Entries shown Block Start

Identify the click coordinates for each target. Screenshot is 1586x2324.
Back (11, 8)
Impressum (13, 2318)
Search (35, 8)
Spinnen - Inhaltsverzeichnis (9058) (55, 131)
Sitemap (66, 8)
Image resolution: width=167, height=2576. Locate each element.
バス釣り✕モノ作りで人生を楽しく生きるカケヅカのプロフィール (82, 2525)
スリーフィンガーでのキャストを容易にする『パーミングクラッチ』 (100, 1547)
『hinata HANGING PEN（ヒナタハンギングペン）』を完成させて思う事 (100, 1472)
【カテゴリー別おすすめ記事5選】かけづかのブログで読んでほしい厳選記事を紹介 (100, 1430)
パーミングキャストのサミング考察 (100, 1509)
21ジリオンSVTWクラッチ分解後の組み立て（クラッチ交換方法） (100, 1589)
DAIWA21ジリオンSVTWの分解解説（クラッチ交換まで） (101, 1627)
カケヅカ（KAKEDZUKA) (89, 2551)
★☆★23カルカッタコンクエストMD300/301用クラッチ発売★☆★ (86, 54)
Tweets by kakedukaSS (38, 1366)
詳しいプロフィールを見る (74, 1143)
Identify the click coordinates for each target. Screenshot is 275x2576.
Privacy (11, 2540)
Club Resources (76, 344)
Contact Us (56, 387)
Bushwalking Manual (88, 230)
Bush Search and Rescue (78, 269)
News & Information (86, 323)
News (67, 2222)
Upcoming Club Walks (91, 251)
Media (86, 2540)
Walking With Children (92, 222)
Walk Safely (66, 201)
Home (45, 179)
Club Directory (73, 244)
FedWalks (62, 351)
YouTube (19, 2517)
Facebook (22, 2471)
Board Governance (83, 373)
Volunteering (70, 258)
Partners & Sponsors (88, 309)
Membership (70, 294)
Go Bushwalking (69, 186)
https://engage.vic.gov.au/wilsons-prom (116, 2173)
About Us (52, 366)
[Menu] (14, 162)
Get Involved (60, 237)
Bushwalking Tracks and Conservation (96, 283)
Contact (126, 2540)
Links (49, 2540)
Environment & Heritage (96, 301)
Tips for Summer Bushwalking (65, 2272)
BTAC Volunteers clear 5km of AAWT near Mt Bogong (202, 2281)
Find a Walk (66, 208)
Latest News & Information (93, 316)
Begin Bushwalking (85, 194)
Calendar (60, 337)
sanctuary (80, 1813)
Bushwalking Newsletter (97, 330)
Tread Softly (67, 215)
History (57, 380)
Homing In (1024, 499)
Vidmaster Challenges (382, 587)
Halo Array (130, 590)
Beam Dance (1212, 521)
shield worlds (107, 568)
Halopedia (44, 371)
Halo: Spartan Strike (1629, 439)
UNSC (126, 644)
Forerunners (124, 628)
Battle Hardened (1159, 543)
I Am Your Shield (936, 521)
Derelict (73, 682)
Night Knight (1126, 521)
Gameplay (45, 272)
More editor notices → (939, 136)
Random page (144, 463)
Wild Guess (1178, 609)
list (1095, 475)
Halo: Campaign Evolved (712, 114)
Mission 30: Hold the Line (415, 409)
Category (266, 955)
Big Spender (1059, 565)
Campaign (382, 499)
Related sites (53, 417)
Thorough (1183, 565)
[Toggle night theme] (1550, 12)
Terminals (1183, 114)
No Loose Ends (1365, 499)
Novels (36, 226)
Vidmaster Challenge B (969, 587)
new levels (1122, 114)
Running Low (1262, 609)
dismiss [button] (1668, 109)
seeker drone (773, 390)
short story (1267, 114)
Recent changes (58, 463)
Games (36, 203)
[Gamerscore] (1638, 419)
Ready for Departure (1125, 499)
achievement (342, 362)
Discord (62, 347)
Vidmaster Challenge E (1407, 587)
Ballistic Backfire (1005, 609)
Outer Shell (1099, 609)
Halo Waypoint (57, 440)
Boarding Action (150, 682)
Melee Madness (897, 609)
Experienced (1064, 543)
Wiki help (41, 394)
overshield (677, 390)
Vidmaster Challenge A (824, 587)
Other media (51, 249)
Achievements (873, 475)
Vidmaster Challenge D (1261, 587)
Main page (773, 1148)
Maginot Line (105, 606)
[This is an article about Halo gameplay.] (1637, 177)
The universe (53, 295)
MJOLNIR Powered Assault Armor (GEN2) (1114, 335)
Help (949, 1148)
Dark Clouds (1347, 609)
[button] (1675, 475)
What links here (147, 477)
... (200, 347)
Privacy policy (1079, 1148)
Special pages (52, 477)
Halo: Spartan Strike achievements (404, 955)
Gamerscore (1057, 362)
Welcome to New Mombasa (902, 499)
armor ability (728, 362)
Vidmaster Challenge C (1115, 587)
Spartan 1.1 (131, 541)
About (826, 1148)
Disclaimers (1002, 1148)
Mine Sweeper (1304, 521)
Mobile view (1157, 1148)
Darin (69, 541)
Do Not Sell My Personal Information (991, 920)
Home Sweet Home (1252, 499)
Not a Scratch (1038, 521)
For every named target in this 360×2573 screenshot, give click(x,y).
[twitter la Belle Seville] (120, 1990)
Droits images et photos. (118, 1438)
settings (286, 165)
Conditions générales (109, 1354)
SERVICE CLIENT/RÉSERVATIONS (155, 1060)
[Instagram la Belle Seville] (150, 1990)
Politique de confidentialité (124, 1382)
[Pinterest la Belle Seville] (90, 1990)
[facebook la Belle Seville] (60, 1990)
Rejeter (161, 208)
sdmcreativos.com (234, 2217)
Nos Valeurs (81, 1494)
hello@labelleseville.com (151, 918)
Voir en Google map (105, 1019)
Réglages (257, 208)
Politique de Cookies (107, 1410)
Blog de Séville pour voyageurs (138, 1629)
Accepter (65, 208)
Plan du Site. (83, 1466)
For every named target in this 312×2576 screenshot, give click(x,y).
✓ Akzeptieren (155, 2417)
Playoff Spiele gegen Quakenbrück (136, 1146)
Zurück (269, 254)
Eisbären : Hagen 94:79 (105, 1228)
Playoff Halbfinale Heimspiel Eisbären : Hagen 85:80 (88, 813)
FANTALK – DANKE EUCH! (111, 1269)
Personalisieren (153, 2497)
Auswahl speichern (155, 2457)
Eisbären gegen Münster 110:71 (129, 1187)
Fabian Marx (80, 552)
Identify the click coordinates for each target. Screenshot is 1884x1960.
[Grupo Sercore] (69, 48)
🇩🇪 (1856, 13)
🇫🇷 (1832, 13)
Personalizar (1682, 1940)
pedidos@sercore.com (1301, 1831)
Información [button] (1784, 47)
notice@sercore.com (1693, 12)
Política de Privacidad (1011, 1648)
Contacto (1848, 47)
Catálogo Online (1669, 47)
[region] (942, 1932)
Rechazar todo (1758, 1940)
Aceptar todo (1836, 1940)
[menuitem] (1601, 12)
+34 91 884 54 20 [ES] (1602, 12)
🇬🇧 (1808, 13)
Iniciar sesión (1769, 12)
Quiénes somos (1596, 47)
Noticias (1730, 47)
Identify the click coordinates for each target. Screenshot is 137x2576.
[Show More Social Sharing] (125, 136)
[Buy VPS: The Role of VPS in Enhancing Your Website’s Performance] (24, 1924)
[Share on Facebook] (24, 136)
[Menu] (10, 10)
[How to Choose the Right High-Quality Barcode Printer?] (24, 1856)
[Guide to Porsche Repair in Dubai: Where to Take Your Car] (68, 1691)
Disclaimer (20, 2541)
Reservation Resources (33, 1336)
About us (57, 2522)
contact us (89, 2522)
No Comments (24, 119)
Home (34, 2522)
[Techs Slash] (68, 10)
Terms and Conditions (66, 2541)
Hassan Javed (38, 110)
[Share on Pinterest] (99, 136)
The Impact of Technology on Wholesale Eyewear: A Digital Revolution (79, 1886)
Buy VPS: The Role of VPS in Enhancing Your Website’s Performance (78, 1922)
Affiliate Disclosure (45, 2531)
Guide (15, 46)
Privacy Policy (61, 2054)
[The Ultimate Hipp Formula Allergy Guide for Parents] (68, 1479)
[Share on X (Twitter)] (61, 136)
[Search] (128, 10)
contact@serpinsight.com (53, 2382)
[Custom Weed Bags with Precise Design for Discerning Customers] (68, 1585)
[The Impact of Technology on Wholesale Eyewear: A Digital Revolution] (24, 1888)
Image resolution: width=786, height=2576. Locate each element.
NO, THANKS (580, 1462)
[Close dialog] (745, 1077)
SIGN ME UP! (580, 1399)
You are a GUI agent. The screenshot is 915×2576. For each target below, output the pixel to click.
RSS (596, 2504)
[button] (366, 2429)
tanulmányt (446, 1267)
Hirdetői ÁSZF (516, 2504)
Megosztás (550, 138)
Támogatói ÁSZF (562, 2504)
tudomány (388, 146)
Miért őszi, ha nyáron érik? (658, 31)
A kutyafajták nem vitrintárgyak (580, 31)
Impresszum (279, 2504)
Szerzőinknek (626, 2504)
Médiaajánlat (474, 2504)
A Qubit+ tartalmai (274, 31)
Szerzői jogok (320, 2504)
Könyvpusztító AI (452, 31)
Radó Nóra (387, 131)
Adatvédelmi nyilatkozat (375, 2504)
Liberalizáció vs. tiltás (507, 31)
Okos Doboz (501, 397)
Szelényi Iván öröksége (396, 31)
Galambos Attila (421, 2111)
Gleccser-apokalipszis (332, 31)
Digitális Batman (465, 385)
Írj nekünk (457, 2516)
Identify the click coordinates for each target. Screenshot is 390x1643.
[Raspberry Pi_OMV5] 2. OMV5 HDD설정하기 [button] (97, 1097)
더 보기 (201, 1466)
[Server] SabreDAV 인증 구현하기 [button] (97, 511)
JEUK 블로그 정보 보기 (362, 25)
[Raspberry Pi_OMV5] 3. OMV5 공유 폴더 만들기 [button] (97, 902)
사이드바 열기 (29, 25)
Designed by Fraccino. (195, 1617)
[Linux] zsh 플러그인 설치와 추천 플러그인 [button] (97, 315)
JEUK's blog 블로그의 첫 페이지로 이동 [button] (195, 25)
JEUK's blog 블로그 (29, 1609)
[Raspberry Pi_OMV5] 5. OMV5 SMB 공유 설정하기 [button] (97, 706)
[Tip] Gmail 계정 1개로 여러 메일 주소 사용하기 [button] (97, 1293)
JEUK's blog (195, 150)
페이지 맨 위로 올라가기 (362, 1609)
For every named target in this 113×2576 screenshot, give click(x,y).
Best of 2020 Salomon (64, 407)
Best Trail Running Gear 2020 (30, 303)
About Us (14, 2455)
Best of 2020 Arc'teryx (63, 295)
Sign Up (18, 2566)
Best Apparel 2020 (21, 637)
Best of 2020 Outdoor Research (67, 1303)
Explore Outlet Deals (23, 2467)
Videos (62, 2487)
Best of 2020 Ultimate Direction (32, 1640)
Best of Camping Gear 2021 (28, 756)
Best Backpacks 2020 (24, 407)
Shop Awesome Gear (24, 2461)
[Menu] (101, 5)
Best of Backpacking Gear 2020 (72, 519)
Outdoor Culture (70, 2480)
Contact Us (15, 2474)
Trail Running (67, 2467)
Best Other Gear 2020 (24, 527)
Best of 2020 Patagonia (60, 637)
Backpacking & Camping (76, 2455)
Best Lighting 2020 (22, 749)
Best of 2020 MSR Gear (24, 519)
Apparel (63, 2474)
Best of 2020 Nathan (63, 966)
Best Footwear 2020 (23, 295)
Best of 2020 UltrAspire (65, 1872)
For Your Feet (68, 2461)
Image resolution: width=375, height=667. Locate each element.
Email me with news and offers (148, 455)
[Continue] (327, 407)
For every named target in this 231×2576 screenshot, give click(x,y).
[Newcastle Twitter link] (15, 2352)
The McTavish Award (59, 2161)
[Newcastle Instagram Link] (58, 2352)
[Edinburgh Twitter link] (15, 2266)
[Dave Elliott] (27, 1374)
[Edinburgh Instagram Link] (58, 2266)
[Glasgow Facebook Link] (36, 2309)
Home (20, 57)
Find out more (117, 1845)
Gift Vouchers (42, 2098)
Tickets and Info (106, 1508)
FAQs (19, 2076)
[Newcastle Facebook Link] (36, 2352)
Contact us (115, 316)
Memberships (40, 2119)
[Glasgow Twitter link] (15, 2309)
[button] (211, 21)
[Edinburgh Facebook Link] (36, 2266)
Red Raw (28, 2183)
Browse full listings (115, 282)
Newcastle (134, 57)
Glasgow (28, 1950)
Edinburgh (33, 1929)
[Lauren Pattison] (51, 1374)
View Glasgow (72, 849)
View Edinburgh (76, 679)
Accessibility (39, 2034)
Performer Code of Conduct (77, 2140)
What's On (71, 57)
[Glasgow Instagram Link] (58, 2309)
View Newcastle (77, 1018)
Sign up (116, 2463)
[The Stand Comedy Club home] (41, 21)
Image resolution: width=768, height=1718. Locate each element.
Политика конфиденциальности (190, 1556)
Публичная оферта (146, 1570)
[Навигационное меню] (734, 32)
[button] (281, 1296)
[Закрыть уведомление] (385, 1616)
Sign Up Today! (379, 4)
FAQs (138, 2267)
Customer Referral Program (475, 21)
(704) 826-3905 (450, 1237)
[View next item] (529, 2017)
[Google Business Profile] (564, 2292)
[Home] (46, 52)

Entries shown Block End

Task item :: Please transcribe the lines from the one containing "[Закрыть уведомление] (385, 1616)" through the last line of the records. Include both ends and nothing else.

Response below ::
[Закрыть уведомление] (385, 1616)
Sign Up Today! (379, 4)
FAQs (138, 2267)
Customer Referral Program (475, 21)
(704) 826-3905 (450, 1237)
[View next item] (529, 2017)
[Google Business Profile] (564, 2292)
[Home] (46, 52)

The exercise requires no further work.